## TASK TO COMPLETE
Among the entries below, one stretch runs from the line that contains "Toggle the coordinate axes display icon" through the line that contains "478x286 pixels.". Repeat that stretch exactly, ends included, and only that.

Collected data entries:
==========

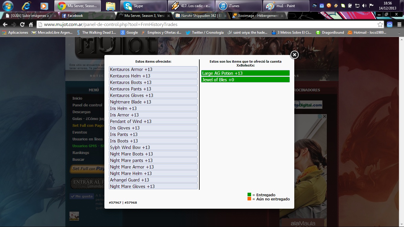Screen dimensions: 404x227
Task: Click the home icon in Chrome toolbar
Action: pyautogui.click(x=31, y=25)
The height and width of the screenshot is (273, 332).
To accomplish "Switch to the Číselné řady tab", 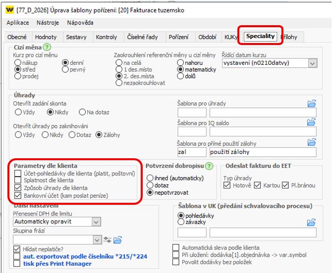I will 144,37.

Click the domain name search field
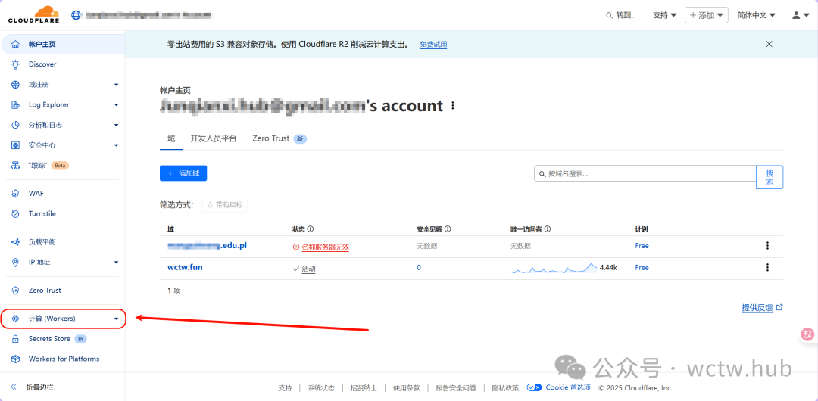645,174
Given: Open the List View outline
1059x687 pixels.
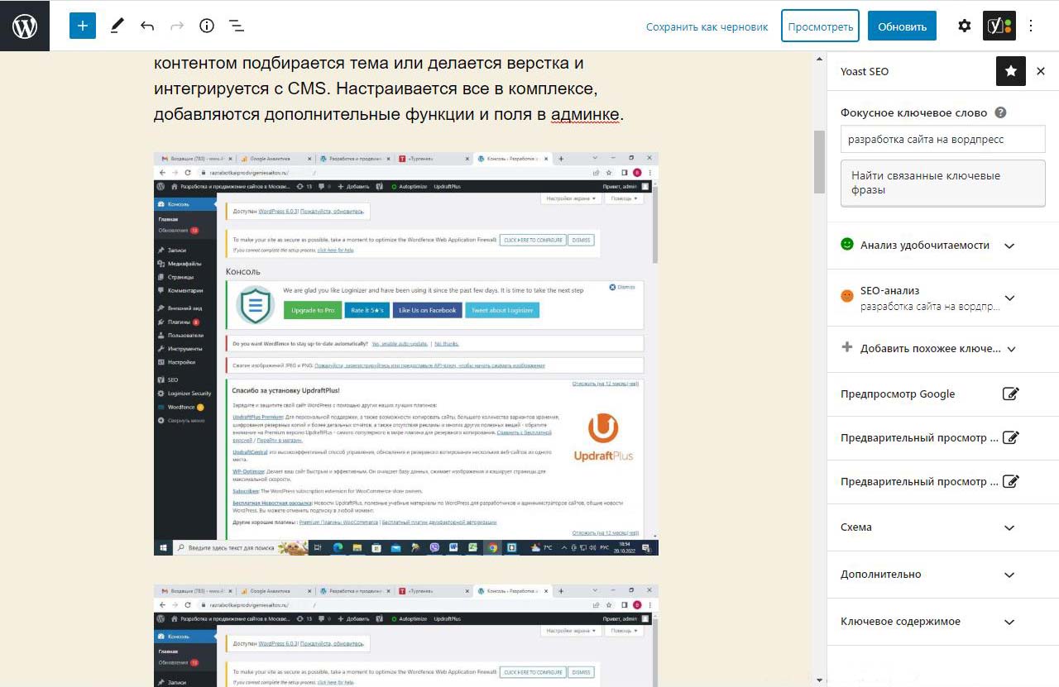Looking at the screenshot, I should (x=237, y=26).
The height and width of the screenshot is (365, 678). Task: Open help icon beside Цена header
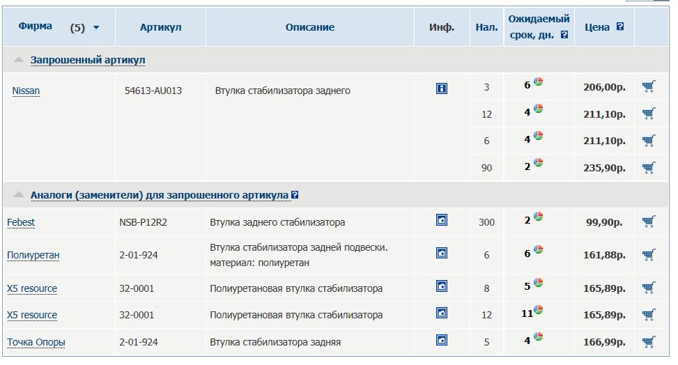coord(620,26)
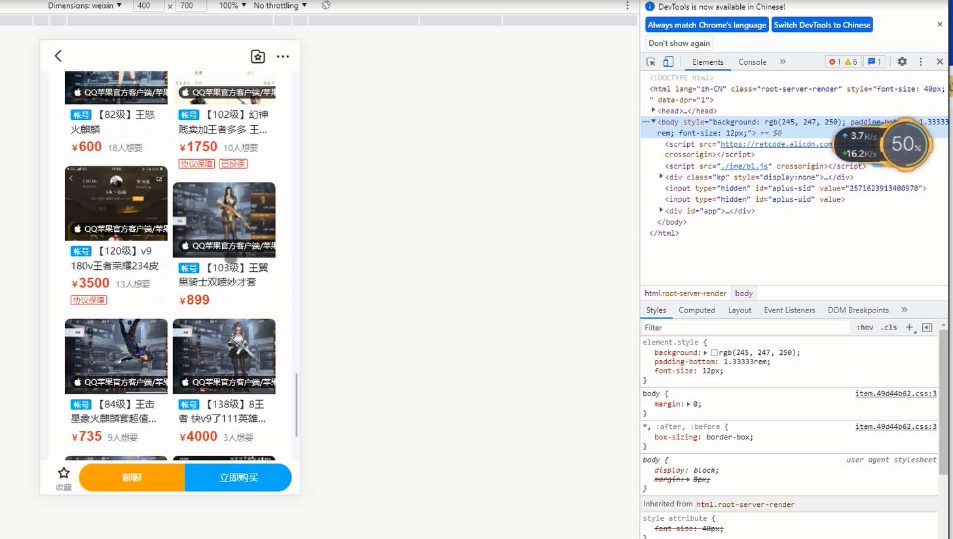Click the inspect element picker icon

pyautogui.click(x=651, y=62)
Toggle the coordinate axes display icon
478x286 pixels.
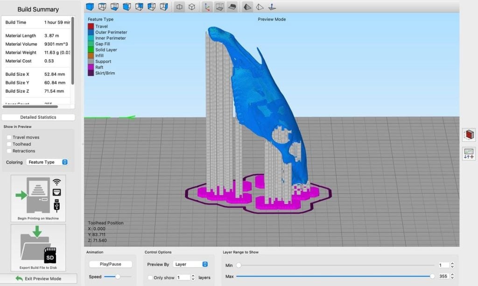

==========

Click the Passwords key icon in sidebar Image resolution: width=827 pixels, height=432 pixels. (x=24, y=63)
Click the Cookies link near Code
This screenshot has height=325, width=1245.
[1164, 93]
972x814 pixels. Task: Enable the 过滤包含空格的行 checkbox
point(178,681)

==========

## RESPONSE
Toggle the coordinate axes display icon
478x286 pixels.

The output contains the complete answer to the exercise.